普通なら、盗品として即刻返還されるべきだが、僧侶は「もともとこの仏像はうちの寺のもの。650年ほど前に倭寇に略奪された」と開き直ったのだ。
彼らは浮石寺のマスコット人形や、小型の仏像を置いていこうとしたが、被害者である観音寺の住職は怒り心頭で、面会も拒否した。
当然だろう。マスコット人形は1万ウォン(約850円)。一方、盗まれた仏像は数億円もする。
韓国には、日本にある朝鮮半島渡来の文化財を盗んで売りさばく窃盗団がいる。なぜこんな行為がまかり通るのか。
きっかけは、「朝鮮王朝儀軌」だ。
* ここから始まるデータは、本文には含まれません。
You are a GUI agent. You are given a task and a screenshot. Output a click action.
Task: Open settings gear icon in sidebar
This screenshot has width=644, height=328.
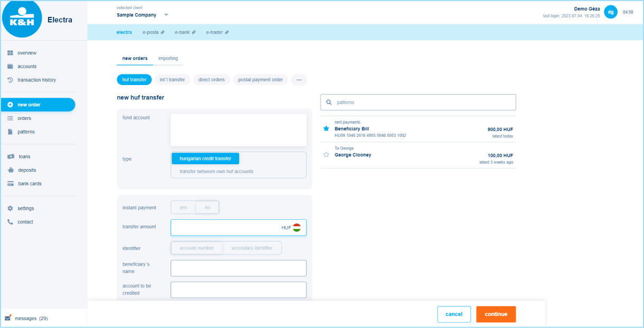[x=10, y=208]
李氏朝鮮時代の王室の主要行事を記録した歴史資料で、日本の宮内庁が保管していた。
1965年に結ばれた日韓基本条約では日韓間の「財産、請求権問題は完全かつ最終的に解決」しており、これが日本政府の所有物であることは法的にも明らかだ。
ところが、2011年、当時の菅直人政権は協定を結んで、この王朝儀軌を韓国側に渡してしまった。
「これがあだになり、韓国内の文化財返還運動に火を付けた」(日本大使館関係者)。
もともと韓国文化財庁は「海外に流失した朝鮮半島由来の文化財は約15万点、うち約6万6000点が日本にある」としている。
なぜ日本に持ち込まれたのか調べようのないものが大半だが、韓国では「日本が盗んで持って行ったのだから、盗み返しても問題ない」という理屈がまかり通っている。
さらに問題を複雑にしているのが、韓国の司法当局だ。
今回の仏像窃盗事件で韓国の地裁は、「観音寺が正当に仏像を取得したと確定するまで、日本側に返還しない」と、責任を日本側に転嫁する仮処分を決めた。
盗難仏像問題について菅義偉官房長官は14日の会見で、
「わが国はユネスコ文化財不法輸出入禁止条約に基づいて韓国政府に返還を要請している」と述べており、外交問題に発展しそうな雲行きだ。